Michael Connelly and Mickey Haller

For some reason — maybe because I’ve seen previews for the new “Conan the Barbarian” movie — I’ve been thinking about when I met Arnold Schwarzenegger in 1982, when he was promoting the original “Conan” movie.

But then I watched the movie adaptation of Michael Connelly’s “The Lincoln Lawyer” tonight and decided that Arnold could wait.

The movie version, out on DVD, features Matthew McConaughey as Mickey Haller, the Los Angeles lawyer protagonist of Connelly’s book. The title comes from the defense attorney’s practice of maintaining office hours from the backseat of a Lincoln piloted around LA by Haller’s driver. The rolling legal suite is a cool, only-in-LA idea that demonstrates Connelly’s knack for nice character touches.

The movie’s pretty good. McConaughey isn’t necessarily who I pictured when I imagined Mick Haller, the canny attorney with a clear sense of right and wrong and an even clearer sense of what a jury will believe. However, McConaughey does a nice job with the role, which is a more internal, instinctive hero than most you’ll find in movies these days.
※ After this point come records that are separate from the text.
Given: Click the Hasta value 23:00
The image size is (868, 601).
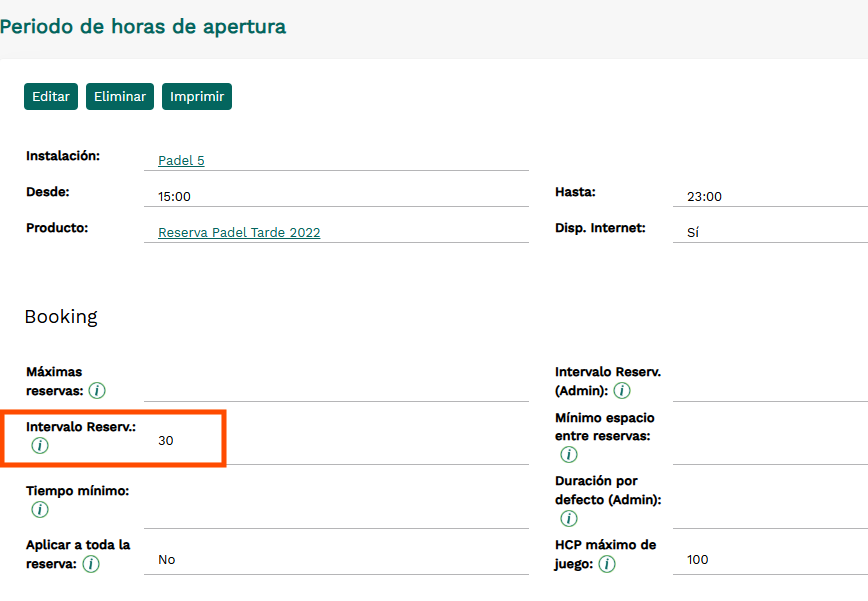Looking at the screenshot, I should 704,197.
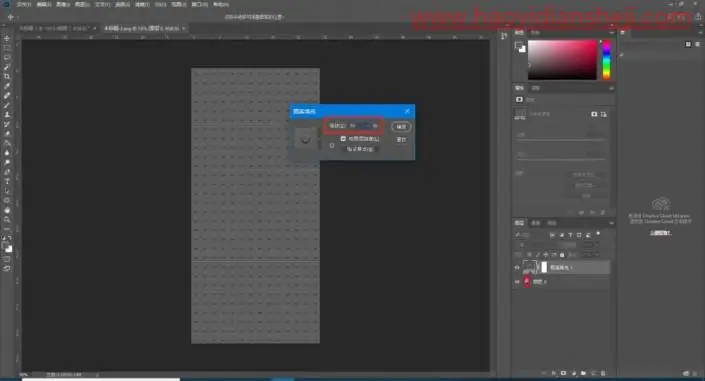Open the first menu bar item

(24, 4)

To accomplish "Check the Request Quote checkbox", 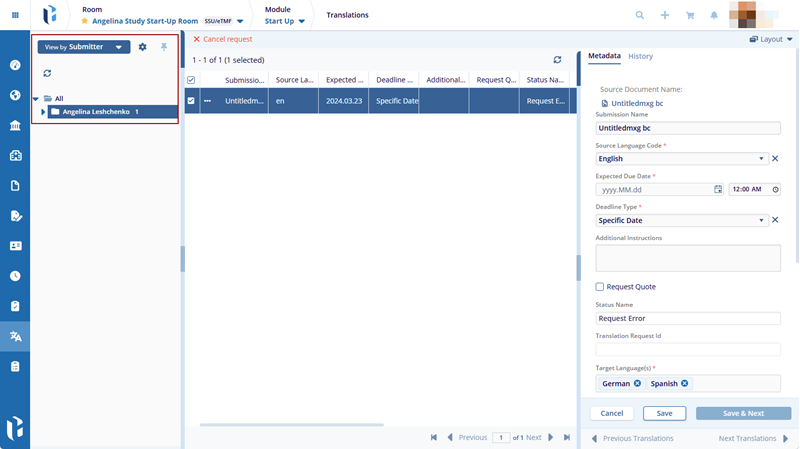I will point(600,287).
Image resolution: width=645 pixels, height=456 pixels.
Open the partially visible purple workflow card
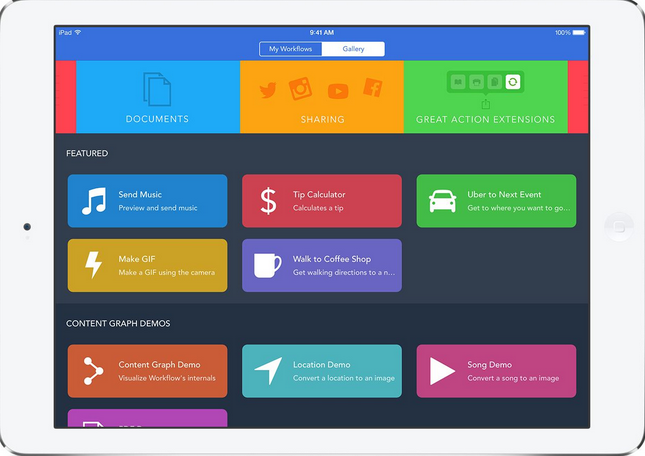147,418
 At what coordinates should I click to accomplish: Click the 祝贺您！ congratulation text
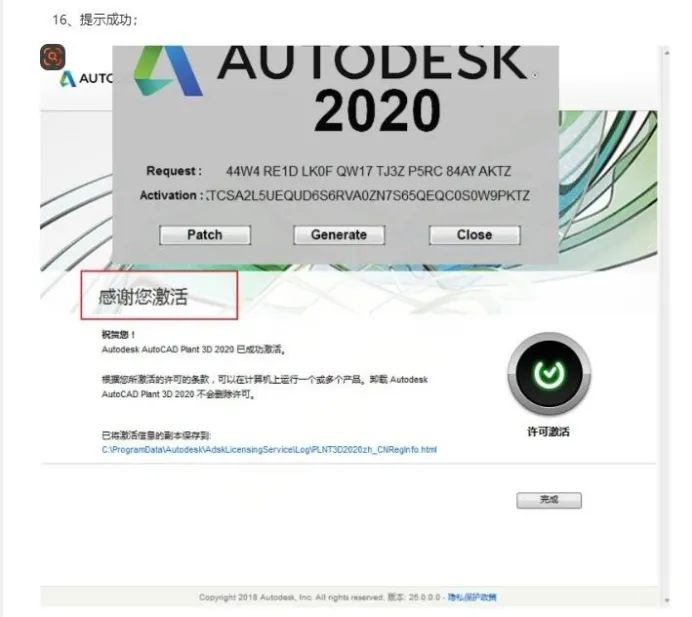118,335
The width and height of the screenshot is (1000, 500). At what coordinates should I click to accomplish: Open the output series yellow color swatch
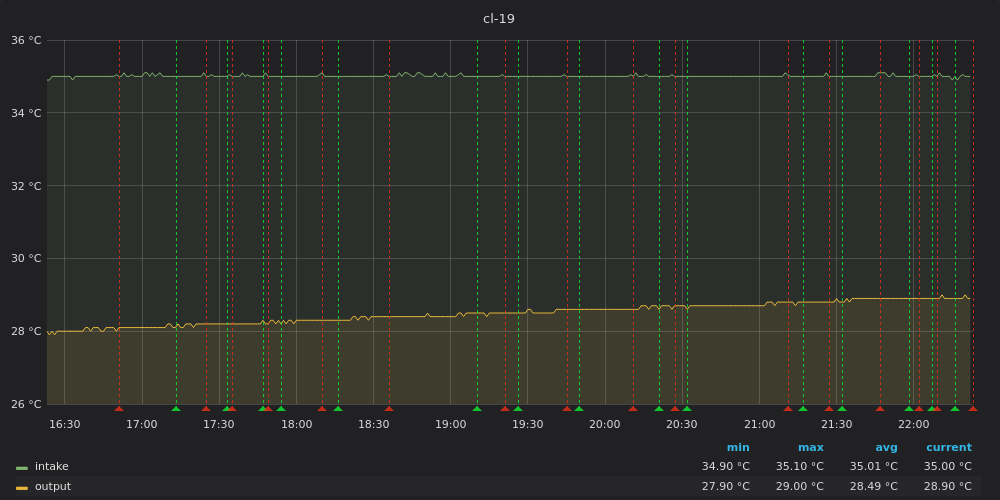(x=22, y=487)
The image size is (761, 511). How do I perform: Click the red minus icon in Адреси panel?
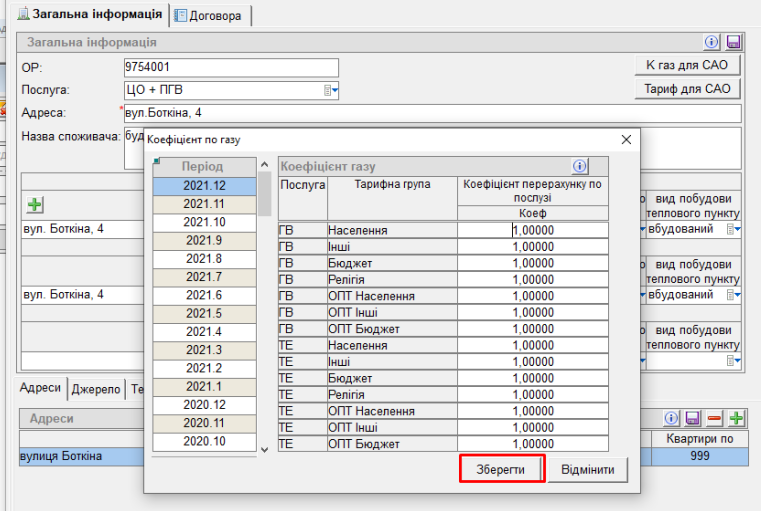point(715,417)
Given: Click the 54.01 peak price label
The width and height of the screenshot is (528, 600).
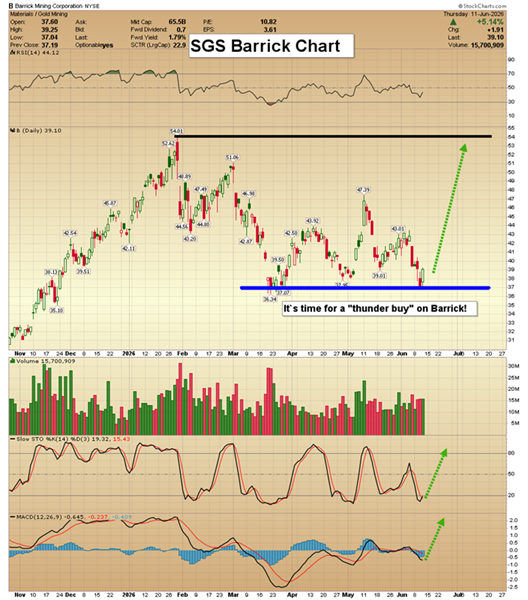Looking at the screenshot, I should pyautogui.click(x=176, y=131).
But the movie, entertaining as it is, doesn’t compare to Connelly’s books. The former LA newspaper reporter has written about two dozen books in the past 20 years. Several are about Haller. Most are about Harry Bosch, a veteran cop with more than a few dark shadings to his personality. Both characters are driven by a sense of justice, even if they approach that ideal from different paths at times.

The movie can’t capture the best part about Connelly’s characters: Their thoughts, their obsessions, their preconceived notions that they sometimes realize they must overcome. Bosch in particular is such a hardcase he would be very nearly unlikable if he really existed and you met him in person. But Connelly makes Bosch human and relatable because he lets us into his head. We see LA’s murder victims through Bosch’s eyes and feel his outrage at the very idea their deaths might go unpunished.

Haller is a more easygoing character than Bosch but also more clever. When confronted with a client who is guilty beyond reasonable doubt, he doesn’t throw up his hands and walk away. But he does ensure that justice is done.

In an interview on the DVD, Connelly echoes something Stephen King has said. He’s not so worried about movie versions of his work getting the characters wrong and messing up the storylines because the books are right there, on the shelf, uncompromised and waiting. Not unlike his characters.

One more thing: I haven’t been to LA in what’s going on 20 years now. But the city that Connelly and Robert Crais, in his Elvis Cole/Joe Pike books, portray is the one that I knew, from the precarious houses on hillsides to the rambling concrete highways. If you’ve ever been to LA and want to recapture it or have never been and want to know what it’s like, Connelly’s books give you a view from the backseat of Haller’s Lincoln.

Okay. Soon we’ll come back to the topic of Arnold and the most lasting impression he made on me: His height.